Brano proposto:
Perché i casi di cronaca nera ci turbano e attirano la nostra attenzione? Perché ogni omicidio provoca un doppio trauma: da un lato l'evento biologico, irripetibile e crudo nelle sue tracce; dall'altro un vuoto di senso che colpisce la percezione condivisa e mette in crisi l'ordine simbolico della comunità.
Il sistema penale interviene in questa zona di confine. Non limita la sua missione alla verità oggettiva che ricerca con la tecnica investigativa, ma deve anche ricomporre l'orizzonte di senso infranto dall'omicidio.
Ogni passo del procedimento riduce la complessità originaria. L'esperienza dei fatti accaduti diventa dato quando viene catturata da fotografie, tabulati, residui biologici e diventa prova solo se supera il vaglio di pertinenza e attendibilità. Infine, quando il giudice la inserisce in una motivazione logica e coerente, si trasforma in verità processuale.
Non è relativismo: è consapevolezza che la conoscenza giuridica opera con soglie di approssimazione («oltre ogni ragionevole dubbio»), non con certezze assolute.
Su questo teatro, si muove la figura del colpevole. Giuridicamente è il destinatario della pena; sul piano antropologico ricorda il capro espiatorio di RenéGirard: un corpo che possa attrarre la violenza diffusa per bloccarne l'esplosione incontrollata. Nella Roma arcaica, il colpevole era ritenuto sacro, e questa sacralità autorizzava chiunque ad ucciderlo per placare la divinità offesa dal delitto. Nella modernità non viene lapidato, ma narrato: la sentenza lo individua, lo racconta e lo inserisce in un ordine simbolico che permette di archiviare l'evento e tornare alla normalità.

Requisiti del problema: Riprendi il brano sulla cronaca nera e sul processo penale subito dopo la sua ultima frase e portalo avanti.

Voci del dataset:
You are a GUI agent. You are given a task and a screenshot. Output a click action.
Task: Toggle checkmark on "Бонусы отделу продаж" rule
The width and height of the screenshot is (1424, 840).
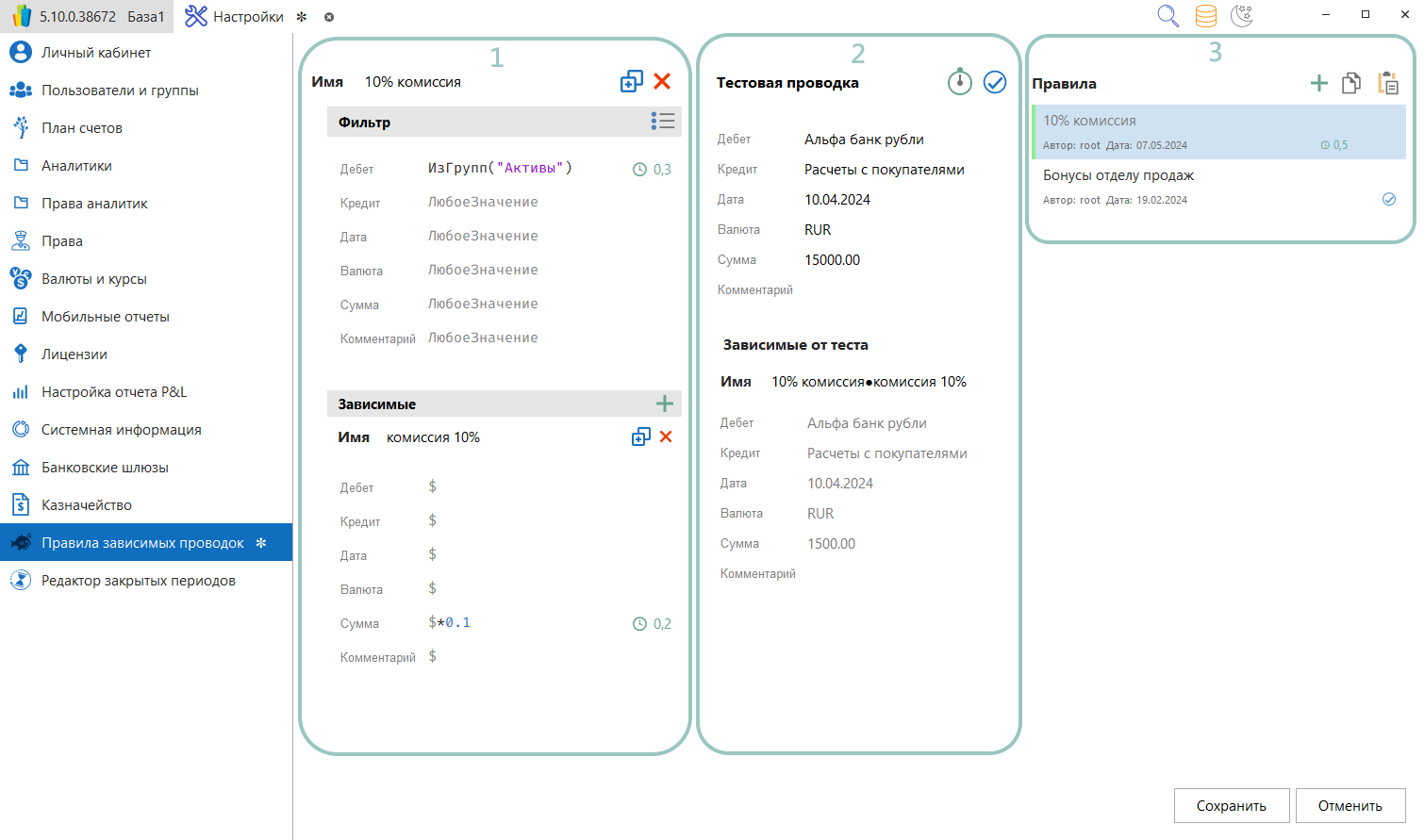coord(1388,199)
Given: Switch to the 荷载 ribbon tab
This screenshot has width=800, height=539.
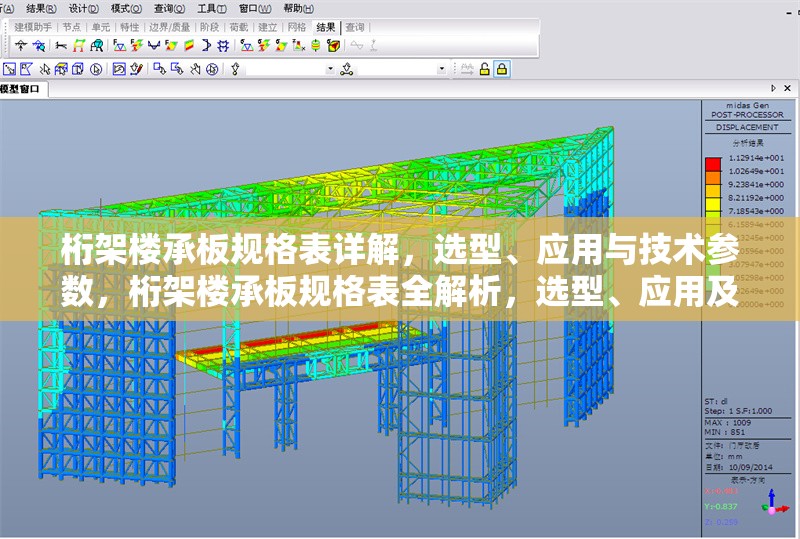Looking at the screenshot, I should (x=238, y=27).
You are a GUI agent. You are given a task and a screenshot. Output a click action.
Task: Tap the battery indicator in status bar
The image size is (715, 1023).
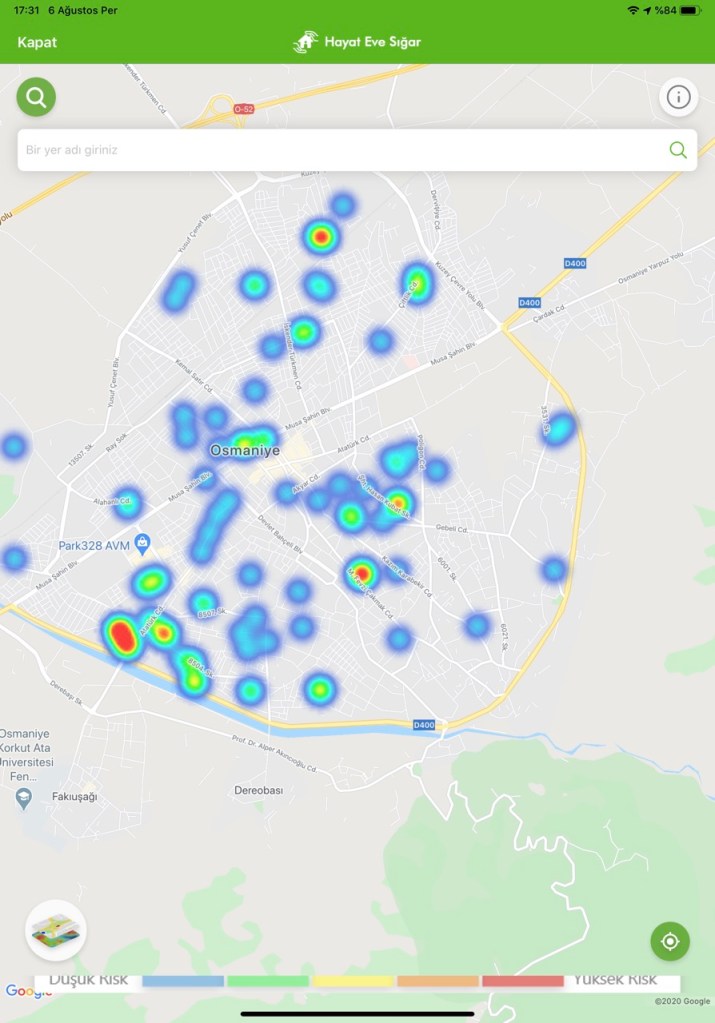coord(691,10)
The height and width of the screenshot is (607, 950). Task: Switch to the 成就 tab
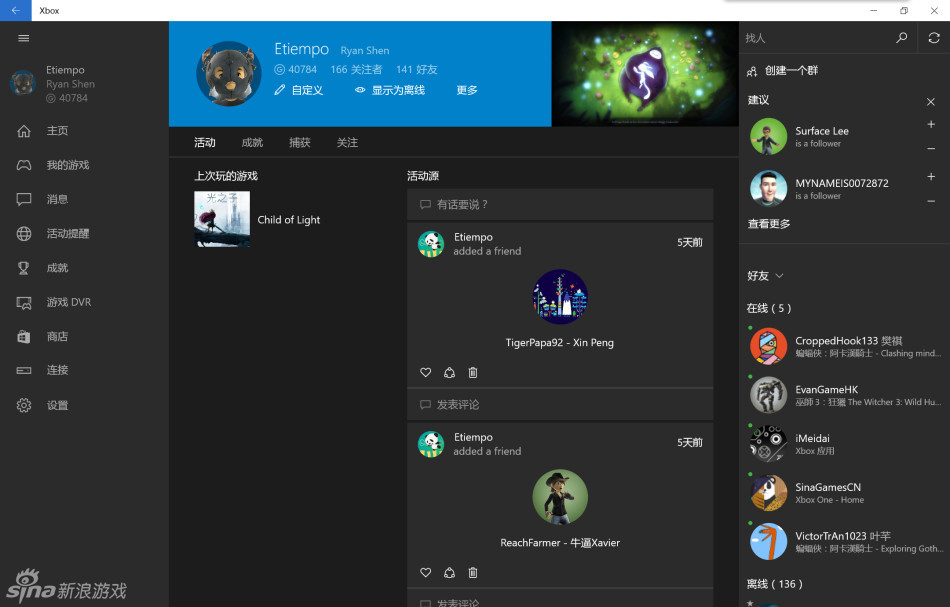[252, 143]
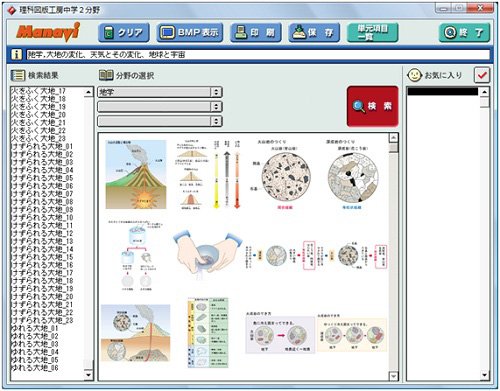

Risultato del compito:
La verità giudiziaria, pertanto, non è la fotocopia del reale; è una costruzione concreta che deve apparire abbastanza stabile da reggere il peso della convivenza civile. Il diritto contemporaneo lo sa e adotta dei correttivi:
appello, ricorso, revisione, perizie di aggiornamento, riaperture in chiave genetica. Questi correttivi impediscono che il processo si riduca a puro teatro e ammettono, senza ipocrisie, che in ogni sentenza è insito il margine d'errore. Non a caso il recente saggio di MassimoDonini, Nolite iudicare (2025), richiama l'ammonimento evangelico a «non giudicare».
Il giudizio penale assomiglia a una tragedia: mette in scena il caos, ne esplora il logos e, a costo di qualche approssimazione, restituisce alla società la possibilità di proseguire. Non si tratta di chiedersi «È stato lui?». Ma: «Di quanta certezza abbiamo bisogno per chiudere la ferita sociale, senza fingere che il procedimento sia infallibile?».